Thanks for nothing, or, in TV boxing terms, sometimes you get what you pay for.
There are no fights worthy of our attention on the April 16 weekend, but there are two televised cards on April 23 and sometimes free can be costly.
The "free" fight, if you already subscribe to HBO, is a real heavyweight dud, a battle of baby brothers between Wladimir Klitschko and Eliseo Castillo. Let’s not confuse them with their siblings. Wlad’s big brother is Vitali, holder of the WBC heavyweight and the pride and joy of the Ukraine.
Castillo’s big brother is Eliser, which is just as confusing. They both escaped Cuba. Big Brother had the rep, just as with the Klitschkos, but fizzled in the pros. Baby Brother is so far undefeated in the pros, but when you allow an out-of-shape Michael Moorer to last 10 rounds, you are not about to be called one of the game’s great punchers. That’s the point to this HBO exercise in trash recycling.
In his last two HBO appearances, the man once thought by the network’s suits to be the savior of the heavyweight division, has been thoroughly knocked out by that murderer’s row of Corrie Sanders (a golfer just playing through) and Lamon Brewster.
How this qualifies Wladimir for another HBO date — on a network that last we looked didn’t have a slot for a rematch between Erik Morales and Manny Pacquiao — is simple: The suits can’t admit they were wrong.
Castillo, a little guy who can be somewhat awkward, doesn’t figure to scare Wladimir too much. There is a much better heavyweight fight April 23. You’ll have to pay for undefeated Calvin Brock finally moving up to the big boys and facing Jameel (Big Time) McCline.
But for your $30, you’ll get two title fights plus Sugar Shane Mosley’s return to the welterweight division against a live longshot in Angelo Dundee’s David Estrada. Atop the card from one of boxing’s great venues, Caesars Palace in Las Vegas, will be Antonio Margarito’s WBO welterweight title defense against undefeated bomber Kermit Cintron. Juan Diaz, the undefeated college student from Houston, will defend his WBA lightweight belt against Ebo Elder in what should be a cut-rate thriller for as long as it lasts.
More about these fights next week. Let’s concentrate on the April 23 heavyweights now. You shouldn’t want to bet on the HBO garbage from Dortmund, although without a rooting interest, you probably won’t want to "watch" it.
The younger Klitschko was briefly thought to be better than Vitali.
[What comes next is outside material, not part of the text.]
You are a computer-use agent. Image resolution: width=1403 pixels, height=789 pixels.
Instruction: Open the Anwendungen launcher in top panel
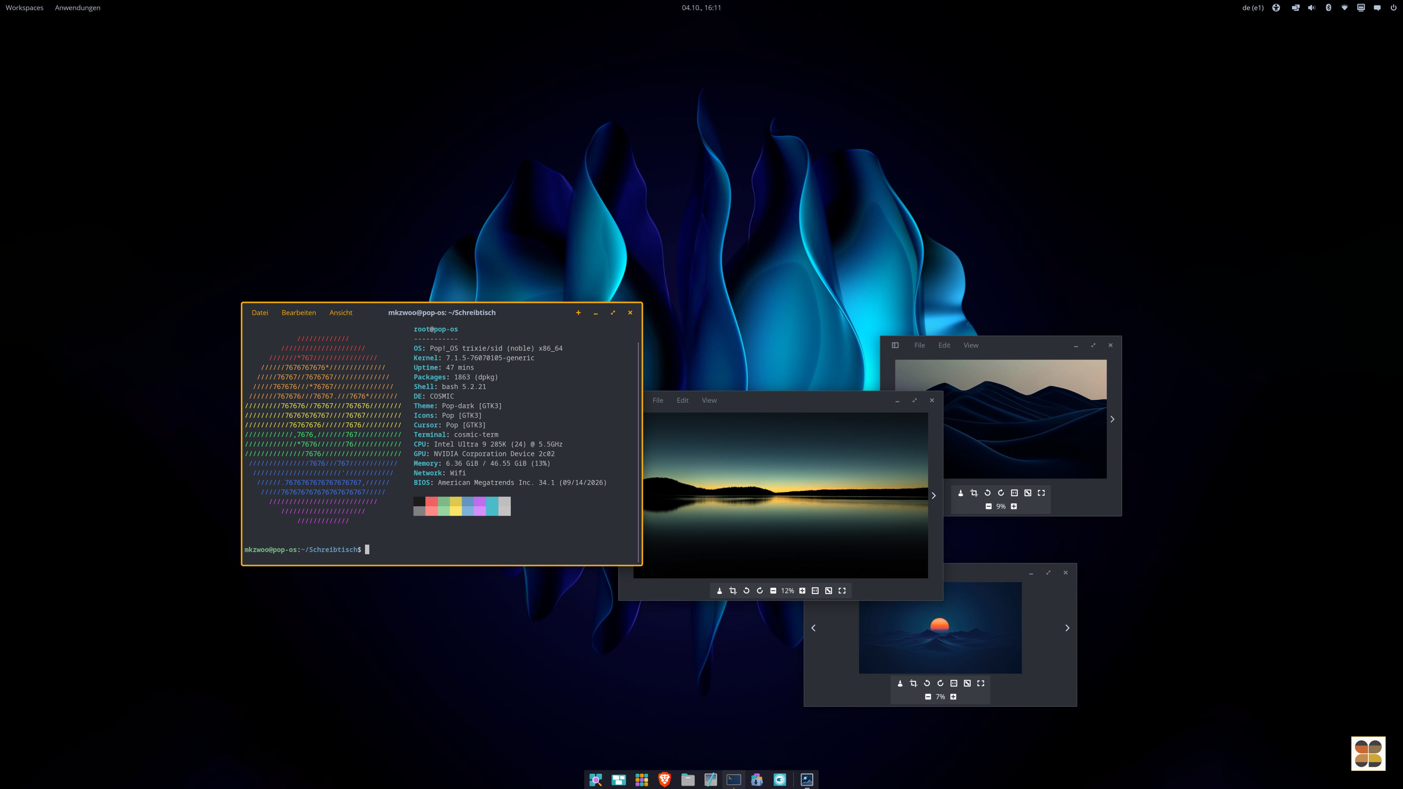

He was smoother, less robotic, but there were a lot of opinions all along that Big Brother was better. First, the Soviet team chose Vitali to be its superheavyweight Olympic representative and it was only after Big Brother failed a steroid test and was ineligible for the 1996 Games that Wlad stepped in to win the gold. But even with the gold, Wlad was relegated to prelims when the brothers agreed to be promoted in Germany.
Finally, even Chris Byrd — who made Vitali quit and lost a lopsided decision to Wladimir — said Big Brother was better, hit harder and tougher to reach.
Wladimir’s last notable victory was over a frightened and tentative McCline, who is coming off a near-victory over Byrd. In the second round, the giant McCline dropped the IBF champion with a chopping right hand and almost had him out. By fight’s end, though, he was gasping for air.
He’s dumped the guys who brought him this far this fast. He was once 3-2 and a sparring partner I once saw knocked out in the first round by Gary Bell, who bounced a horizontal McCline off the canvas back up to his shoulders. Johnny Bos, his former agent, took over and kept him from sparring for a year. Bos then put him on the Southern circuit for two years to build confidence.
But despite clever matchmaking, McCline’s chin has not really gotten better and Brock, if nothing else, can punch. He was listed last time I looked as a 7-5 choice against a better-known guy, who is well ahead of him in almost all the rankings.
I think the smart money is on Brock. He isn’t a lock. McCline can punch, too. But he’s had more problems with shorter guys like Brock than with giants. Don’t go crazy, but I think Brock is the logical choice. But you don’t have to bet on this fight to have action April 23.
And, watching it will give you another excuse not to look at the Wladimir Klitschko-Eliseo Castillo match.